----- Data to process

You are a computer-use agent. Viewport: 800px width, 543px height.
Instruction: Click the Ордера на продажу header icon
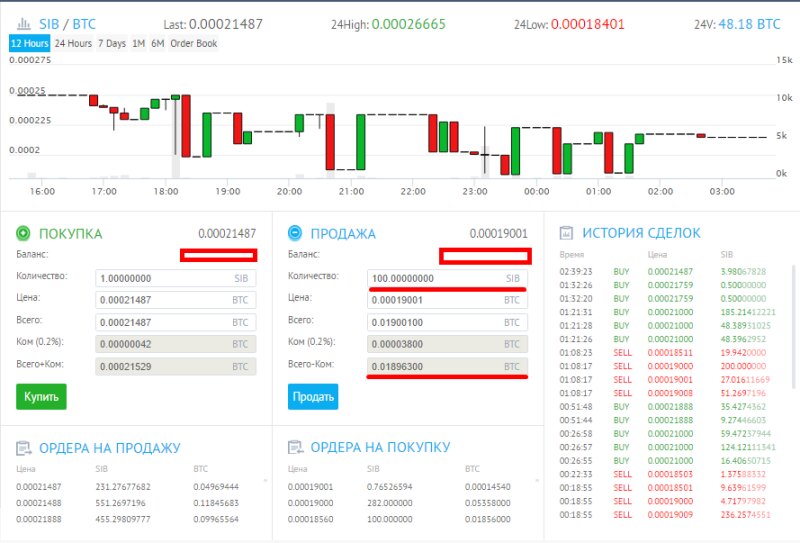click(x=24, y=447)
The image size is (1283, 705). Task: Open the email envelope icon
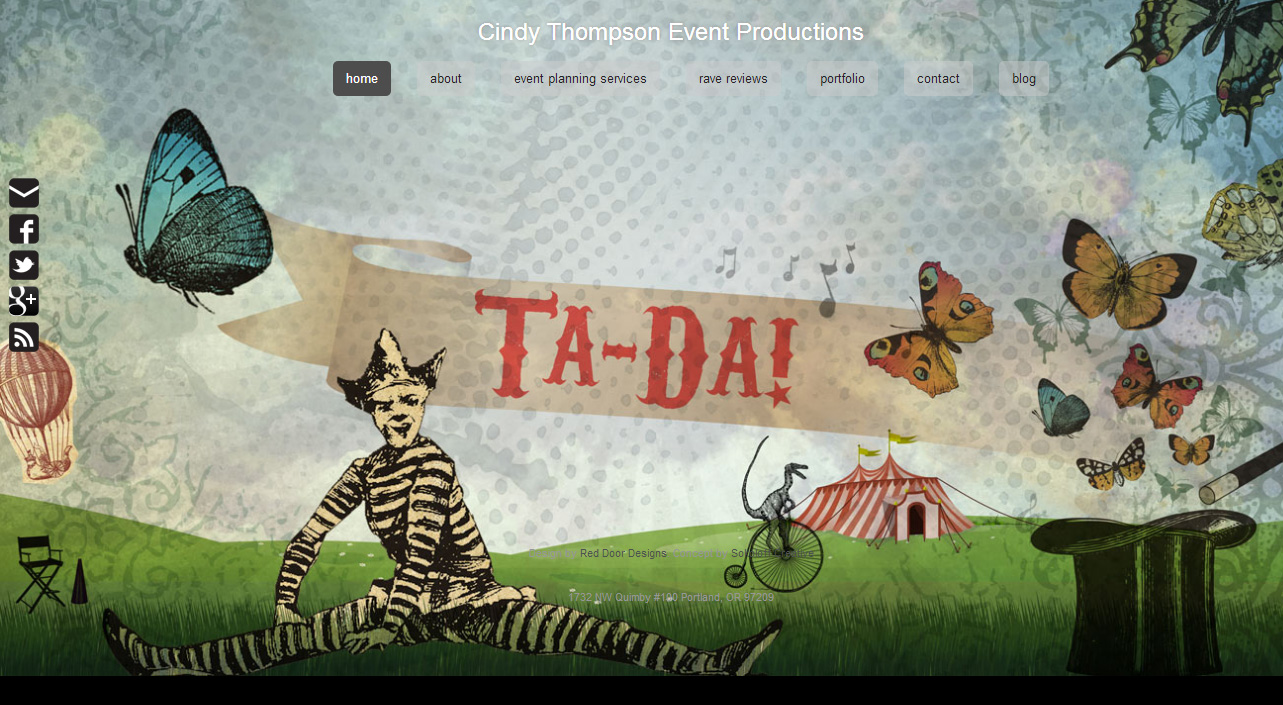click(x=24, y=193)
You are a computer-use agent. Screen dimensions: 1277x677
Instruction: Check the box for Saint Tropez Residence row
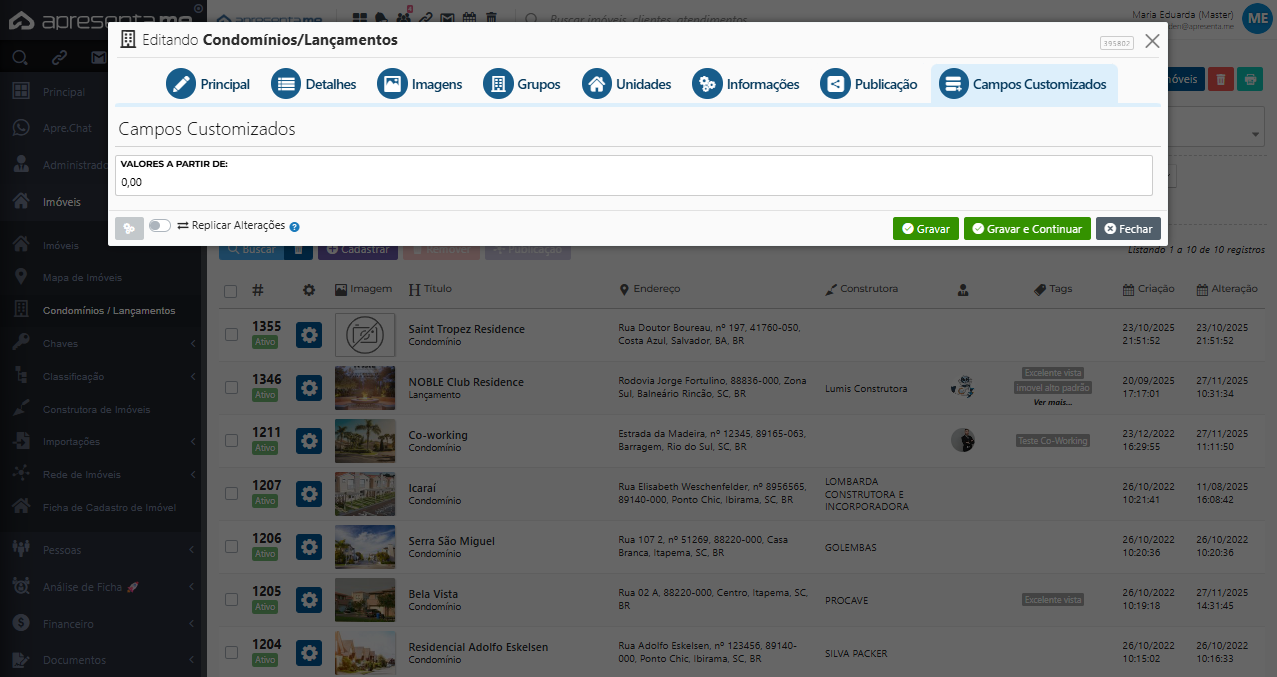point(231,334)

----------

Prompt » The response must restate exactly the lines from the one containing "The image size" through the end of the records above and must leave out all pictures.

Task result »
The image size is (1283, 705). Task: Open the email envelope icon
click(x=24, y=193)
You are a computer-use agent. Screen dimensions: 1277x677
Instruction: Check the box for Saint Tropez Residence row
point(231,334)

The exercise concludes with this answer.